Apuração confirma vitória de Macri em Buenos Aires

Com 64,5% dos votos apurados, Maurício Macri (Proposta Republicana - PRO), candidato de centro-direita, obteve 62,81% dos votos no segundo turno para a eleições da prefeitura de Buenos Aires, enquanto o candidato oficial, Daniel Filmus, registrou 37,19% da preferência do eleitorado. Os números confirmam a pesquisa de boca de urna, que apontou a vitória do líder opositor ao governo argentino de Cristina Kirchner.

MARINA GUIMARÃES, Agência Estado

31 de julho de 2011 | 20h59

Esta é a quarta vez que Macri sai vitorioso de uma disputa com Filmus, ex-ministro de Educação e atual Senador da Frente pela Vitória (FPV), sublegenda do Partido Justicialista, também chamado de peronista, que agrupa os "kirchneristas". Eles disputaram a prefeitura da capital federal em 2007, ano das eleições presidenciais que elegeram Cristina, e a decisão também foi no segundo turno, quando Macri abocanhou 60,9% dos votos ante 39,1% de Filmus.

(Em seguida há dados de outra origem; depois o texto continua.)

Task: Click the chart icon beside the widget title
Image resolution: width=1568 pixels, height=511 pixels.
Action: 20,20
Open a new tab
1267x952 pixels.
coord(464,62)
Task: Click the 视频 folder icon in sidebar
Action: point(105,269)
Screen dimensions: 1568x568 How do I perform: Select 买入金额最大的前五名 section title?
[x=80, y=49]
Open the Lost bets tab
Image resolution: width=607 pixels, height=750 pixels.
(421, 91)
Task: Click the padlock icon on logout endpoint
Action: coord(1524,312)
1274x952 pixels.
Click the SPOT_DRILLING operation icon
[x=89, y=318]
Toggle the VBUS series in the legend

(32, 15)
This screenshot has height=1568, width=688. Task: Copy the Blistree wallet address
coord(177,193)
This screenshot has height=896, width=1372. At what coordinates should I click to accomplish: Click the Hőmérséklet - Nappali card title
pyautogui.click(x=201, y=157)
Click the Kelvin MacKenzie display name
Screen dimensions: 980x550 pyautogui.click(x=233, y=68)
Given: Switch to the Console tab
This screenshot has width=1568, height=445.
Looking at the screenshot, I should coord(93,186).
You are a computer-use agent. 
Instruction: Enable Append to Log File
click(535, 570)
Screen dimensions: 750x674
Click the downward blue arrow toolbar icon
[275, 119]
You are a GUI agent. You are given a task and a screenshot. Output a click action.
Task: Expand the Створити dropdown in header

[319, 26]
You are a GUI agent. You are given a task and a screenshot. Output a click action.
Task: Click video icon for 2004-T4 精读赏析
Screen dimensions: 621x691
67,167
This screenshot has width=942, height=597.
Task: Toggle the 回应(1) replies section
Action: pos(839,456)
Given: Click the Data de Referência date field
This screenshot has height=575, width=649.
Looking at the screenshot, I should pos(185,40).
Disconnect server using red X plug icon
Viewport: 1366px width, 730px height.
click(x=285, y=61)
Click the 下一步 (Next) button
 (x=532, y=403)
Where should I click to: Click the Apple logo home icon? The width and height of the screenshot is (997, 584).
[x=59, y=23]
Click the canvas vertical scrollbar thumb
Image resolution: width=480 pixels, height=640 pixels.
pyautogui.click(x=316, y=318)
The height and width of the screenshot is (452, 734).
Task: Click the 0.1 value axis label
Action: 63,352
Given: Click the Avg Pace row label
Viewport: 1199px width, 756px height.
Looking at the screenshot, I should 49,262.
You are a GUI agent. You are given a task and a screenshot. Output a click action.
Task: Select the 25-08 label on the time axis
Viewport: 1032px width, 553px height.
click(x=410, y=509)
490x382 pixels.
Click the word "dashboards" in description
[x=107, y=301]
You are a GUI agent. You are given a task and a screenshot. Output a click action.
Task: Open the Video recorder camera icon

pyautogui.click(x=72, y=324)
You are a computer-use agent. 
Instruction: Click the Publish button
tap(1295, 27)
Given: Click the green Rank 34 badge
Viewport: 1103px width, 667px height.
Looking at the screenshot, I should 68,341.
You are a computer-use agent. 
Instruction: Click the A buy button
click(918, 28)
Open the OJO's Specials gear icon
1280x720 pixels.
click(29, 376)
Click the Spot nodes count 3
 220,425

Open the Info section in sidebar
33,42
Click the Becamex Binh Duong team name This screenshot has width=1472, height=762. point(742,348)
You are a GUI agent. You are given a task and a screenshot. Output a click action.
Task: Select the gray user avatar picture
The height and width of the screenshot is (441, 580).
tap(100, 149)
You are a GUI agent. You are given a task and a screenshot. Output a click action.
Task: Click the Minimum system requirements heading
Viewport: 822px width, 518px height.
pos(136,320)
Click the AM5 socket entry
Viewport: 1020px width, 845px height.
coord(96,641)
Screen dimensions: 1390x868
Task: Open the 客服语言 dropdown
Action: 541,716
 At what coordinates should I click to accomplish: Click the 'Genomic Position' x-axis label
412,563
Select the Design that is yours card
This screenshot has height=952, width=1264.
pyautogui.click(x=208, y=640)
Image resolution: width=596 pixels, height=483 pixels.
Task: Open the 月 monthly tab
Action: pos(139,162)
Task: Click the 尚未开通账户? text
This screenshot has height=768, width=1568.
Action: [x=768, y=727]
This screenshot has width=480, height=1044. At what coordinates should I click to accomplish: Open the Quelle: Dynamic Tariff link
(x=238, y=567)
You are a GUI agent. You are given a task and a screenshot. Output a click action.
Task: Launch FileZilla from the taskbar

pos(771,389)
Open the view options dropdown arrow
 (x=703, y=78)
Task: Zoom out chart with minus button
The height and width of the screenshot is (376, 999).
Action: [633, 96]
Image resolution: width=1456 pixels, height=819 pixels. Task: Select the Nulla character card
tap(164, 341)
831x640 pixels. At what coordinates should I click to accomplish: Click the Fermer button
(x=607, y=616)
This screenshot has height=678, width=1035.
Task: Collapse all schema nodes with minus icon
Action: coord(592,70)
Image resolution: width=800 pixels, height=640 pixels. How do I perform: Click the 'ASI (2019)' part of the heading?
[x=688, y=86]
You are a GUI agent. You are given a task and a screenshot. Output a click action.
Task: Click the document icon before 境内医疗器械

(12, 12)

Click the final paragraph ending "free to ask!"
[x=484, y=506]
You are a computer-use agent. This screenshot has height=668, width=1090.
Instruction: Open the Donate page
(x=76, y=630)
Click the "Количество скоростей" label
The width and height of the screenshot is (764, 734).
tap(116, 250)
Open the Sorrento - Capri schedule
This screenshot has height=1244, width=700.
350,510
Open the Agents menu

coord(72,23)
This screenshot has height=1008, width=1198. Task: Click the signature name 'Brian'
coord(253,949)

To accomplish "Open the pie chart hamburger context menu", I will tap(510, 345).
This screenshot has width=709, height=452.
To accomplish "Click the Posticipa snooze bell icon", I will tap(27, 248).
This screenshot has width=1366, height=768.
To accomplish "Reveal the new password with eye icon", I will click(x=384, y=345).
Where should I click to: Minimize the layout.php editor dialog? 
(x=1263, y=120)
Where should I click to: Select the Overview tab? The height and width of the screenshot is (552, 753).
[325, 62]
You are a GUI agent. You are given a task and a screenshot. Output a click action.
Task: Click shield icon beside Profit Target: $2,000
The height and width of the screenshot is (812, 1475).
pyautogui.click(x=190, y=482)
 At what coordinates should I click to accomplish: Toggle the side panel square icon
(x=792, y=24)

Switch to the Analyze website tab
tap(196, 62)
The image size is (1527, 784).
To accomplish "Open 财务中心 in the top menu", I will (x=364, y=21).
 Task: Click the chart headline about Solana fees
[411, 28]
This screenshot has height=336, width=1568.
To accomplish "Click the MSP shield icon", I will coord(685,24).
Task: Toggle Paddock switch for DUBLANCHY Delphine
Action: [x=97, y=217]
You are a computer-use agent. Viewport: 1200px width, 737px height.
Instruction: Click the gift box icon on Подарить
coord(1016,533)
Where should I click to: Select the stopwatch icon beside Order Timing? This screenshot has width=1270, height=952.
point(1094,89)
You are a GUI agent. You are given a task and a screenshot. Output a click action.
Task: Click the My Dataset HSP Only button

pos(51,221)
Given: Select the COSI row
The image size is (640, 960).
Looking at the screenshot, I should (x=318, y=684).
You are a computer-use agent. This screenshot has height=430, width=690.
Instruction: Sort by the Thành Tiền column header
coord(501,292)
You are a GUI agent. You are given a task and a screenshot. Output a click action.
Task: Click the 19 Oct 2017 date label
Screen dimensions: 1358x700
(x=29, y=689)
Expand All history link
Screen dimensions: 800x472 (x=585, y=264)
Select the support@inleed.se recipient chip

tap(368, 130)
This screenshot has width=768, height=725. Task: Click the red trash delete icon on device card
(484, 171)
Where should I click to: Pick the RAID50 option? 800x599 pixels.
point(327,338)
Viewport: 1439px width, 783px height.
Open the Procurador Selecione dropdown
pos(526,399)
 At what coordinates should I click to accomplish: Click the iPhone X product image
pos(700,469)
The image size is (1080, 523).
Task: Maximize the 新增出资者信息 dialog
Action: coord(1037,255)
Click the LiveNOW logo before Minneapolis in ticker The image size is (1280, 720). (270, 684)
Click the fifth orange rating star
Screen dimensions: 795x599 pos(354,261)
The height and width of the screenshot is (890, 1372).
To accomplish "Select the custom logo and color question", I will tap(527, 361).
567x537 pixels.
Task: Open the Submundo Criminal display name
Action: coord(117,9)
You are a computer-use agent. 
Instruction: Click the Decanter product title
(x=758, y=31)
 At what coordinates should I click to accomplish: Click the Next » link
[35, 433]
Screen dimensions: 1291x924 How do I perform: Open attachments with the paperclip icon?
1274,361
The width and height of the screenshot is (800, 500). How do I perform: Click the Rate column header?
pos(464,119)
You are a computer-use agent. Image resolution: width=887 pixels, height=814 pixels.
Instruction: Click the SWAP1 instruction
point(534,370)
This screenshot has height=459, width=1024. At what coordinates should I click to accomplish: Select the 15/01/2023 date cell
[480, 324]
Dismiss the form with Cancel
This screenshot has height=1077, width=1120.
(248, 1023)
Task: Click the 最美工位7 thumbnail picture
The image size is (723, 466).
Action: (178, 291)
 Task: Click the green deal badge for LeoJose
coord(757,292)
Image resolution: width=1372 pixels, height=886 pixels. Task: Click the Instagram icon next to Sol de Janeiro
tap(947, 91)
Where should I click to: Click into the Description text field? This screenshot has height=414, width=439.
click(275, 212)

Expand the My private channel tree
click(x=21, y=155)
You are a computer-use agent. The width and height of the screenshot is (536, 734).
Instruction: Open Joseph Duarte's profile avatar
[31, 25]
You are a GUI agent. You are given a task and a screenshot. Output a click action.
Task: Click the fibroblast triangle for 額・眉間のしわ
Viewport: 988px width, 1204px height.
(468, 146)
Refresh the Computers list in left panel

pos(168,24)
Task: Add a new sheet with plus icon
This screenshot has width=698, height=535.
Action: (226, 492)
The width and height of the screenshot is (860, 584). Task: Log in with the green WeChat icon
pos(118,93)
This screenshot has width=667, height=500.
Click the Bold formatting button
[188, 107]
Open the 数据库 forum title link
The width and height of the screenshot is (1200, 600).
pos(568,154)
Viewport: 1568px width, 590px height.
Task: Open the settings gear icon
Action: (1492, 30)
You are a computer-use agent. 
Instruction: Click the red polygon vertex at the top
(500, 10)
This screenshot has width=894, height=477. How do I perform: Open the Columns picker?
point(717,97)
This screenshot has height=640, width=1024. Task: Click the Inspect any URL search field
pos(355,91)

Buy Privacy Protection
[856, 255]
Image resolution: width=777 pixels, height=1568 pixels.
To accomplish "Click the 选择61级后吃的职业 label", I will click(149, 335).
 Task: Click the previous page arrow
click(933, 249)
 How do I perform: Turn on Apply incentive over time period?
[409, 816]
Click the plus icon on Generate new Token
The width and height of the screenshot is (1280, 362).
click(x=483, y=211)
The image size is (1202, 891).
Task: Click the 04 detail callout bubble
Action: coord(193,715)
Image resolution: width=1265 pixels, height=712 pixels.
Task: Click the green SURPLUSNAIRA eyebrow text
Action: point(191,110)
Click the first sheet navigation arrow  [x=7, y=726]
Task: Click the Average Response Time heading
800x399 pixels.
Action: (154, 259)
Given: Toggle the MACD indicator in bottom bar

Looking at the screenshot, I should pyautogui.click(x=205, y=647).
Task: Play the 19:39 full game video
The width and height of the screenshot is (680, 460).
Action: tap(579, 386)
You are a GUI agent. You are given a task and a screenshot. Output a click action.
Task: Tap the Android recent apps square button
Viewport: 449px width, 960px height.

"Damos os parabéns ao PRO e a Mauricio Macri, que saiu vitorioso, porque isso é respeitar o voto popular, mesmo quando o resultado não sai como a gente espera", reconheceu Filmus em seu discurso pouco antes da divulgação da apuração oficial. O senador disse que a presidente telefonou para Macri e o parabenizou pela vitória. No balanço da campanha, Filmus afirmou que o resultado das eleições "consolida a FPV como uma das duas forças políticas mais importantes da capital".

Entre os analistas, no entanto, a leitura foi de um fracasso da frente governista porque teve menor porcentagem de votos que em 2007. A vitória de Macri o posiciona, hoje, como o principal líder opositor do país para a corrida presidencial de 2015, e como catalisador de votos da oposição para a disputa à presidência no próximo dia 23 de outubro. "Macri é forte hoje, mas não tem candidato à presidência, nem definiu à quem dará seu apoio. Ele só pode funcionar como importante catalisador de votos, se fizer uma aliança com algum dos candidatos da oposição antes das eleições primárias, de 14 de agosto, para manter o clima favorável opositor gerado com a vitória no segundo turno", avaliou Rosendo Fraga, analista político do Centro de Estudos União para a Nova Maioria.

Eleições primárias

Os analistas consideram que estas primárias servirão como uma grande pesquisa para apontar quais são os partidos políticos e candidatos melhores posicionados para as eleições. A capital federal da Argentina é o terceiro distrito eleitoral mais importante do país, com 8,6% do eleitorado nacional. Há uma semana, o kirchnerismo perdeu em Santa Fé (quarto maior colégio eleitoral), que possui 8,5% do votos do país, e perderia na província de Córdoba, o segundo maior colégio, com 8,7% do eleitorado nacional.

O governo não tem candidato próprio ao governo de Córdoba, nas eleições do próximo domingo (7), onde o favorito das pesquisas é o ex-governador peronista José Manuel de la Sota. A presidente e seus seguidores têm apostado na estratégia do "já ganhou", devido às sete vitórias anteriores de seus candidatos em distritos pequenos e à sua elevada aprovação da opinião pública que se instalou após a morte do marido.

As pesquisas indicam um triunfo de Cristina no dia 23 de outubro com uma margem folgada que evitaria um segundo turno. Mas a oposição está cheia de esperanças de levar a decisão para o segundo turno após a resposta de Buenos Aires e Santa Fe e, provavelmente, de Córdoba. Estes três colégios eleitorais representam quase 26% do eleitorado nacional. O maior peso, entretanto, é da província de Buenos Aires, que possui 37,5% do eleitorado e onde a as eleições presidenciais costumam ser decididas.

Buenos Aires

O governador da província de Buenos Aires, Daniel Scioli, do Partido Justicialista, com ampla aprovação popular, já foi desautorizado e maltratado publicamente por Cristina Kirchner e pelo marido, o ex-presidente Néstor Krichner, que morreu em outubro do ano passado. O kirchnerismo sempre temeu o carisma de Scioli, que foi apontado, nos últimos anos, como o homem capaz de unificar o peronismo.

Calado, Scioli cresce em sua campanha à reeleição e possui grande influência entre os políticos da província, como os prefeitos e líderes históricos peronistas, também maltratados pela Casa Rosada. Cristina deixou de fora das listas de candidatos a deputados e senadores, vários correligionários de alguns municípios da província e da Central Geral do Trabalho (CGT).

Agora, entre os kirchneristas há o temor do "voto castigo".